> have NO idea where I got the idea to put a coupling cap between the plate of the previous triode and the grid of the mosfet?
Cap and _no_ gate resistor. That's the dubious/bad idea.
You didn't get it from R.G.'s page: all those gates connect to the previous plate or to a DC voltage through a resistor.
In a TUBE circuit, _ALL_ grids have a resistor to some DC voltage. Usually zero/ground. Sometimes a bias voltage. Sometimes to some part of a larger circuit which will assume a DC voltage. But any grid which has NO resistor (infinite resistance to anything) is gonna give trouble.
It is in fact 90% the same as a tube. Look at 5F6a. The cathode follower is "direct connected" to the plate before it.
OK, do it your way. What is the DC voltage at the gate; also at the source ("cathode") resistor? Let's see: coupling capacitor at left blocks all DC. Gate is a thin layer of glass, blocks all DC. The gate voltage could be zero to infinity (plus or minus infinity!). The source could be zero DC voltage (zero current, won't work) to +300V (resistor may cook and MOSFET clips half the signal). The stage's bias is UNDETERMINED.
That's as professional as showing-up to a gig with "undetermined" pay. You usually want some general idea: free beer? $5/4 hours? $7,000/40 minutes? You must pay to play? Likewise the amplifier stage "wants" to be 100V-200V or so, not "undetermined".
> had a 12v zener there and the amp would play for a while and then start to cut out and lose volume. IF I banged a power chord, the volume would return.
> I traced the problem down to the zener and removed it. Played the amp maybe an hr and 15 minutes without the zener and it worked great and sounded wonderful.
That's about what I'd feared. Yes, with good luck and no bad moon, the "undetermined" bias MAY work. With a JFET (you can't find hi-volt JFETs) the device leakage is kinda-sure to find an off- medium bias, and a few hard slams may keep it centered.
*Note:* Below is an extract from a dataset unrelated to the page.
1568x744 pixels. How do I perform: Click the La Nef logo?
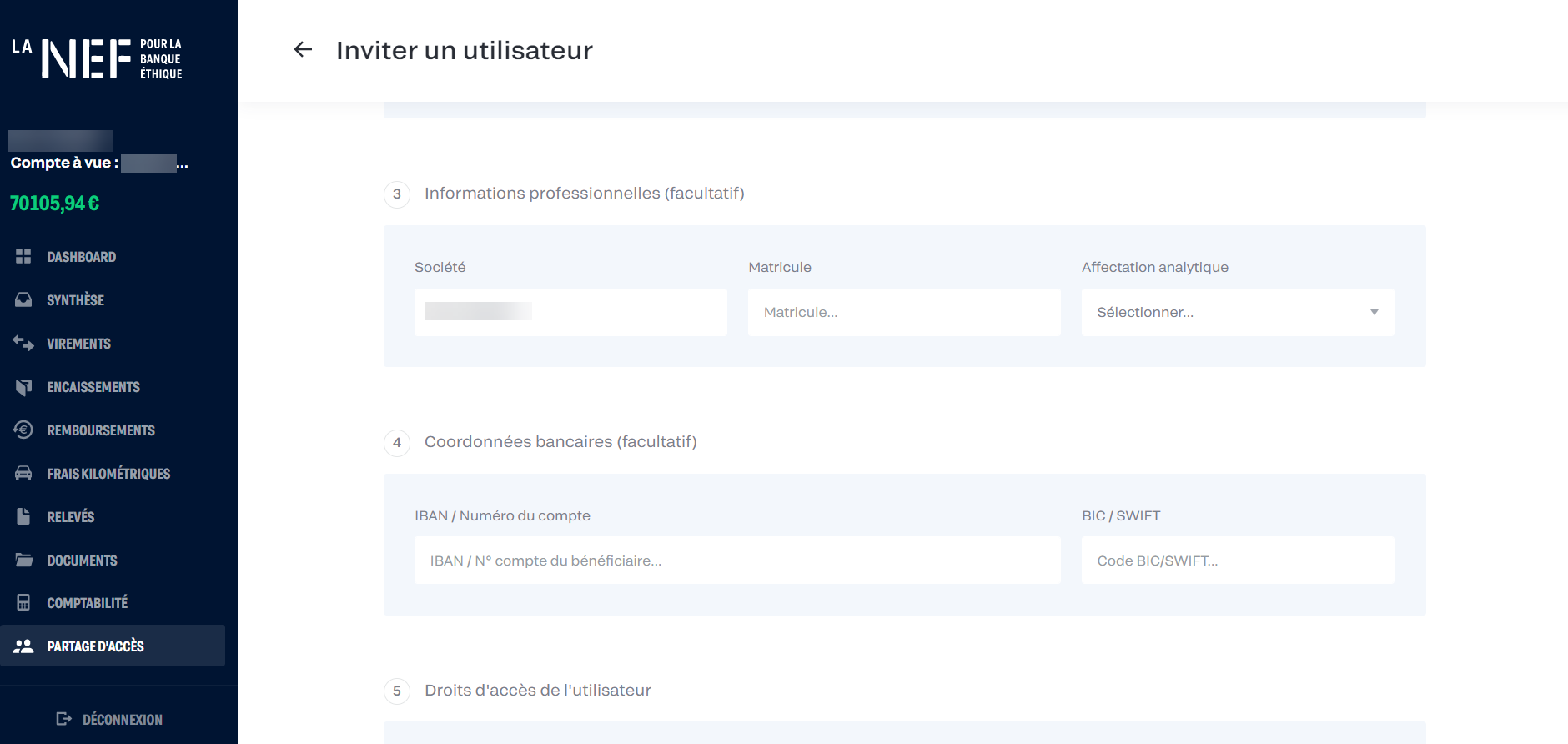97,58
With an unprotected MOSFET, however, the leakage is too tiny to know what will happen, and a few hard slams will probably pop the gate. I suspect you have a protected MOSFET with some gate leakage.
With one external Zener, the leakage will tend to drift the bias one way, eventually to a non-working condition. A few hard slams may re-center it into operation, only to drift again.
A brutal analogy: if you disconnect a car steering wheel, the car still goes down the road a while, but "undetermined". It is pretty sure to drift. If there's walls along the road, the slams will tend to center the car in the lane, unless it drifts gently and ends up scrubbing the wall.
"Steer" your circuits so the output is somewhere the center of the power supply. With plate-output triodes, you grid-leak to ground, use 100K and 1K resistors with 12AX7, and it will self-center near-enough. With cathode/source followers, you set the grid/gate near the center, and the cathode/source, uh, follows.
> Replace the cap with a piece of wire.
> Normally, you might use 2 resistors at the gate to define the bias
Either way can work. In this case, you know the previous plate is at a reasonable DC voltage. Do like 5F6a and just direct-couple it. In other cases the previous stage is not at suitable DC voltage (after a volume/tone control or input jack) and you use a cap and a couple 1Meg resistors to get the gate up near half-supply. (There's another way for vacuum triodes and JFETs but won't work for common MOSFETs.)
Yes, put the Zener back. When the gate is properly guided to a reasonable DC voltage, the Zener does no harm and WILL save grief. The Zener was not the problem; it was the lack of any idea where the gate should sit.